А противоречие в голом, откровенном виде просто и жестко: если в жизни есть только один важный, имеющий серьезное значение выбор, то, совершая его, ты убиваешь все другие возможности, все другие свои лица и роли: полная определенность равняется полной безнадежности, все уже случилось и остается лишь принимать последствия случившегося. Если же решение это не "особенное", определяет лишь ограниченный во времени цикл твоей жизни, то за него уже не спрячешься надолго — и тем более навсегда.
И это означает неизбежность кризиса всякий раз, когда заканчивается один жизненный цикл и начинается следующий: "ветер свободы" — свободы делать со своей жизнью что угодно — отдает пронзительным космическим сквозняком. Неуютно, тревожно, страшно. И как-то не вспоминается, что "времена перемен" уже бывали и ты справлялась. А всякие серьезные перемены, приди они хоть извне, хоть изнутри, — это ситуация с непредсказуемым исходом, сопряженная с опасностью потерь. Кризис то есть, по определению. Ему положено вызывать у человека сомнения относительно привычных ценностей и целей. Приходится принимать решения, приспосабливаться к новым условиям, строить новые смыслы. Чувство беспомощности, некоторая потеря ориентировки, переживание какой-то утраты неизбежны, из них-то и прорастает новое. И четырнадцатилетний гадкий утенок — вся в черном, в носу колечко, никто ее не любит и не понимает — тоже не сравнивает свое состояние с уже бывшим в ее жизни опытом. Например, таким: первый класс, страшный школьный шум, от которого негде спрятаться; никому не нужная, потерявшаяся в толпе со своими бантиками... Уже нет понятной вчерашней жизни, еще не образовалось понятное новое место, роль, новые "свои" и "чужие". Старшие вместо помощи чаще всего говорят с оттенком многозначительности: теперь вот узнаешь, ты теперь... школьница, взрослый человек, студентка, жена, мать, солидная дама, бабушка... дальше говорить сакраментальное "вот узнаешь" постепенно становится некому.

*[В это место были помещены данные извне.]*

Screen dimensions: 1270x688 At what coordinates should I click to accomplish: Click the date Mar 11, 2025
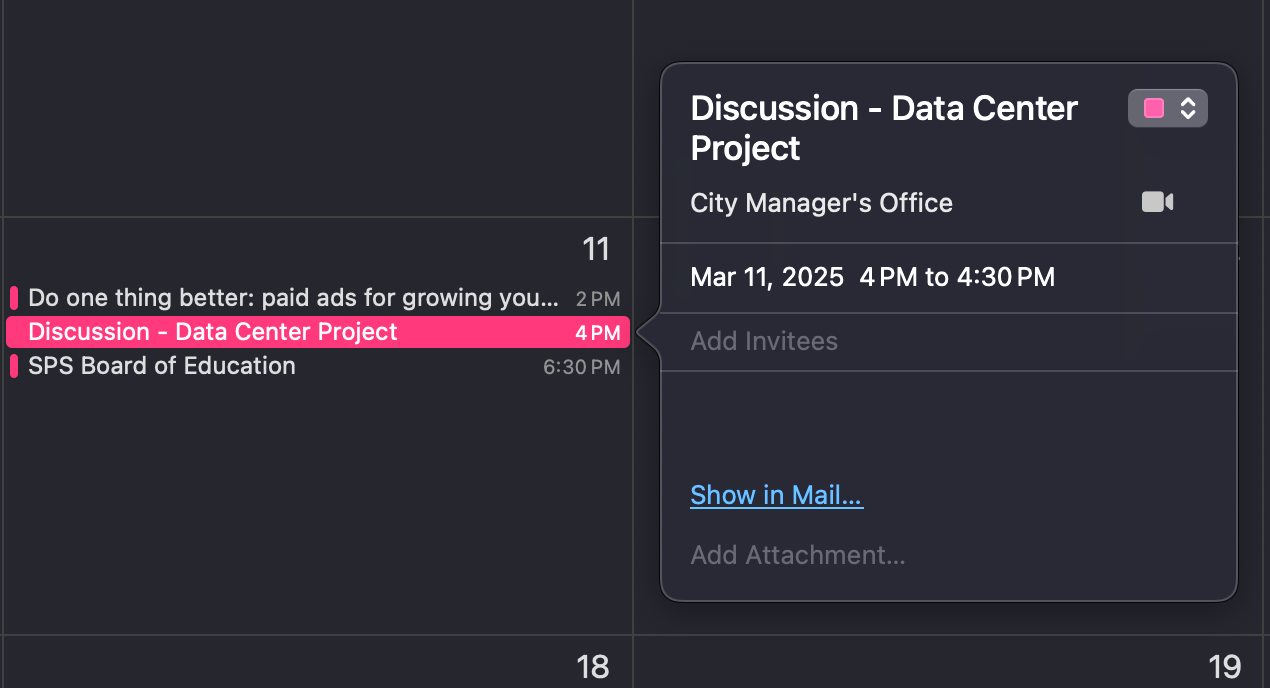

Но вернемся к зеркалу. Как поет неувядающая Алла Борисовна, "а потом вдруг грянула осень, теплой лести зеркало просит...". А говорит оно разное: то утешит, то напугает; то "еще ничего", то "уже все". Может быть, в переживании неизбежных физических изменений самое болезненное то, что они не враз случаются, а как бы дергают веревочку туда-сюда: уже-еще, чего-ничего, все-не все... Старость страшна, но понятна — как у мамы, у бабушки, у тети Вали. Что делать с собой теперешней, неясно. Смириться и стареть, ждать внуков? Прежде смерти помирать? Или бороться за каждый сантиметр, удерживать себя "в форме", демонстрировать себе и миру свое "еще ого-го"? Или выбрать другое, сделать вид, что эти легкомысленные мелкие огорчения и радости вообще не имеют к тебе никакого отношения, потому что ты прежде всего профессионал и твой отсчет успехов и неудач идет по другой шкале? Или вступить на тернистую тропу борьбы за власть — неважно где, в семье или на работе — и тем самым заставить относиться к себе серьезно? Сменить, так сказать, методы и сферу влияния? Готовы ли мы отныне и навек вызывать только уважение, иногда чуть утрированное — ведь все знают, что "дамы средних лет это любят"?